THE PROBLEM:
Return the lines of data from the line containing "Viewport: 480px width, 854px height." through the end of the data, inclusive, unchanged.
### DATA FOR THIS TASK
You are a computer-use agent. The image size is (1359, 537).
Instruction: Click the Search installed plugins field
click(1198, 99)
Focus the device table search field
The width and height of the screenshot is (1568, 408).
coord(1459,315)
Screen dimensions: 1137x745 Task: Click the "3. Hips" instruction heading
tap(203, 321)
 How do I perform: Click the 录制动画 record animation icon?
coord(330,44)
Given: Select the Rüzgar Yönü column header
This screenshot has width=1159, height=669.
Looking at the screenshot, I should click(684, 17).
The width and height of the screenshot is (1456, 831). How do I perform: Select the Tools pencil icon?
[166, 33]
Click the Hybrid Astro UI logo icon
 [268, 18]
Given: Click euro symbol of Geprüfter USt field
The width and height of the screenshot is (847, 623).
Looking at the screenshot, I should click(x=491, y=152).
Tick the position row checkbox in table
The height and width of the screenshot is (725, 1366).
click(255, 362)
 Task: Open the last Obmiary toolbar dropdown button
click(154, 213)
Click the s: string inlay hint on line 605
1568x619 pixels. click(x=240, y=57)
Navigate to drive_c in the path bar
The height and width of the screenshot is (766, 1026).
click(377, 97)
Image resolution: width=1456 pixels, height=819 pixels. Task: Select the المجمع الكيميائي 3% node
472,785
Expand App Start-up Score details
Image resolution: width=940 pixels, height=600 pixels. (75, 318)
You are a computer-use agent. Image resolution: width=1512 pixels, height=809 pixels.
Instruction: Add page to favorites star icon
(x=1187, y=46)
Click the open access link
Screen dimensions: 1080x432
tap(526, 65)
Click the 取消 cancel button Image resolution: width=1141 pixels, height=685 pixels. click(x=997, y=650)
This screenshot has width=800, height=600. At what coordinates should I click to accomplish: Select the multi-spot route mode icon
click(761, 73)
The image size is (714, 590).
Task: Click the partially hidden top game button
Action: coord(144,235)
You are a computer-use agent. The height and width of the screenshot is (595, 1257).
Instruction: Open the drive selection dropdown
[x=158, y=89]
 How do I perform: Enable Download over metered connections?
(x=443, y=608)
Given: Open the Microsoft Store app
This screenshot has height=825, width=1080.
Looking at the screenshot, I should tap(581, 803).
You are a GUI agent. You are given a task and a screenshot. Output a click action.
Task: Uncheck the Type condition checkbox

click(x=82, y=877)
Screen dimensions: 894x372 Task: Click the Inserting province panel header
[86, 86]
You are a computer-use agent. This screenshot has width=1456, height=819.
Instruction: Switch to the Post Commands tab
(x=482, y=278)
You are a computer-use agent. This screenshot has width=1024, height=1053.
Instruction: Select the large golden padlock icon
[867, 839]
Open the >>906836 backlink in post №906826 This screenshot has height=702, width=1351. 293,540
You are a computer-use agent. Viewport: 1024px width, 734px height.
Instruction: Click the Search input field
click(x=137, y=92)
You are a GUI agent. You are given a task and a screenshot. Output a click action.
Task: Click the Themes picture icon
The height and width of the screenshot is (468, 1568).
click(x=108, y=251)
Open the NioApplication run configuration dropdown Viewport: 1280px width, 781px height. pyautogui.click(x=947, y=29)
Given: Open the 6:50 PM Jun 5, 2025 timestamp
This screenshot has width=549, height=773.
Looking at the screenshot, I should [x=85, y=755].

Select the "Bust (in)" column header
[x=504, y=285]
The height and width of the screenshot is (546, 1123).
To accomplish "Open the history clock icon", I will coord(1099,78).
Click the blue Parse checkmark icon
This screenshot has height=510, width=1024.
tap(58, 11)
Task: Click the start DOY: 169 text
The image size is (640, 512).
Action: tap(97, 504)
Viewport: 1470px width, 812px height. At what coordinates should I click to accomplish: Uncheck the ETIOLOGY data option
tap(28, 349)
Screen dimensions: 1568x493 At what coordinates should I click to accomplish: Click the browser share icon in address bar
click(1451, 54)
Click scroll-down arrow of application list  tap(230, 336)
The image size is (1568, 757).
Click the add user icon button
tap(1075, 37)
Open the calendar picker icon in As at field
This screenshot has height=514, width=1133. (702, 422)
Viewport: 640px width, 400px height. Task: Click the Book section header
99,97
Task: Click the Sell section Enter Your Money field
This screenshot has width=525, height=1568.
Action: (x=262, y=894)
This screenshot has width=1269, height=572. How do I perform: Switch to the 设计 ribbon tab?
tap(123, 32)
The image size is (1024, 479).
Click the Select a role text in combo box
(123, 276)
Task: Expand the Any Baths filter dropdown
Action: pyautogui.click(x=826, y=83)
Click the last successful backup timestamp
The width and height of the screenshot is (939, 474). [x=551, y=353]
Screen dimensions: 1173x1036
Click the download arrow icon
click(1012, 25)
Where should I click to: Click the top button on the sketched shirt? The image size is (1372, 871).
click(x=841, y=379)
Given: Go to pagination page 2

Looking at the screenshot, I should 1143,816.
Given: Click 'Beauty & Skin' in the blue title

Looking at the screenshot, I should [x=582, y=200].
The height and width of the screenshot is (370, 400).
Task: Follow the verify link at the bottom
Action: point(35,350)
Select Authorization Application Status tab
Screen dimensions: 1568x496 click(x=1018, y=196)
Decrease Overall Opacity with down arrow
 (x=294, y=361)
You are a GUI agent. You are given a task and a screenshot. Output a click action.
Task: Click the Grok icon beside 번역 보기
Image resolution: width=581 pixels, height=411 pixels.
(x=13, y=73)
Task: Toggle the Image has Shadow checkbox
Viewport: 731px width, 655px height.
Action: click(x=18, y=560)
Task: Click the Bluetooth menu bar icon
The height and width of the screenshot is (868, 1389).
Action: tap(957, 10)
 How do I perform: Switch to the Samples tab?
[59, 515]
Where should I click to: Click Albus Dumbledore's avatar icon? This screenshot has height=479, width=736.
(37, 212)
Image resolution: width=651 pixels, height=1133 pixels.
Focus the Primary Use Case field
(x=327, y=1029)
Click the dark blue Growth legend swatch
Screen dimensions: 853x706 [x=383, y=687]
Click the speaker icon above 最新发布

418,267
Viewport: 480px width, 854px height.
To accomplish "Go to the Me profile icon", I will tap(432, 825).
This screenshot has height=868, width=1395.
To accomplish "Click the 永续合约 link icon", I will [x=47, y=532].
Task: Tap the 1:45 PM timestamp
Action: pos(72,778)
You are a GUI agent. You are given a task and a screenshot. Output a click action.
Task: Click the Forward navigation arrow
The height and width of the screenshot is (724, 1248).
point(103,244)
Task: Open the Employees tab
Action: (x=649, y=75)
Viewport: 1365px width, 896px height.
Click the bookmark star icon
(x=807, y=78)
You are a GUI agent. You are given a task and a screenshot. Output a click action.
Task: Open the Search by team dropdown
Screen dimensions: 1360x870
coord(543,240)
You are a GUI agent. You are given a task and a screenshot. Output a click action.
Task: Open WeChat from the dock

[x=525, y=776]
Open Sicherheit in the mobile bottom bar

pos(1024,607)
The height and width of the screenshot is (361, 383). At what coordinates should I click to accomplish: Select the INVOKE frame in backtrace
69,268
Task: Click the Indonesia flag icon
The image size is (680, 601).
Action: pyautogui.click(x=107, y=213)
######
REPLY TO THE EXERCISE:
Viewport: 480px width, 854px height.
To accomplish "Go to the Me profile icon", I will tap(432, 825).
This screenshot has height=868, width=1395.
To accomplish "Click the 永续合约 link icon", I will [x=47, y=532].
Task: Tap the 1:45 PM timestamp
Action: pos(72,778)
You are a GUI agent. You are given a task and a screenshot. Output a click action.
Task: Click the Forward navigation arrow
The height and width of the screenshot is (724, 1248).
point(103,244)
Task: Open the Employees tab
Action: (x=649, y=75)
Viewport: 1365px width, 896px height.
Click the bookmark star icon
(x=807, y=78)
You are a GUI agent. You are given a task and a screenshot. Output a click action.
Task: Open the Search by team dropdown
Screen dimensions: 1360x870
coord(543,240)
You are a GUI agent. You are given a task and a screenshot. Output a click action.
Task: Open WeChat from the dock

[x=525, y=776]
Open Sicherheit in the mobile bottom bar

pos(1024,607)
The height and width of the screenshot is (361, 383). At what coordinates should I click to accomplish: Select the INVOKE frame in backtrace
69,268
Task: Click the Indonesia flag icon
The image size is (680, 601).
Action: pyautogui.click(x=107, y=213)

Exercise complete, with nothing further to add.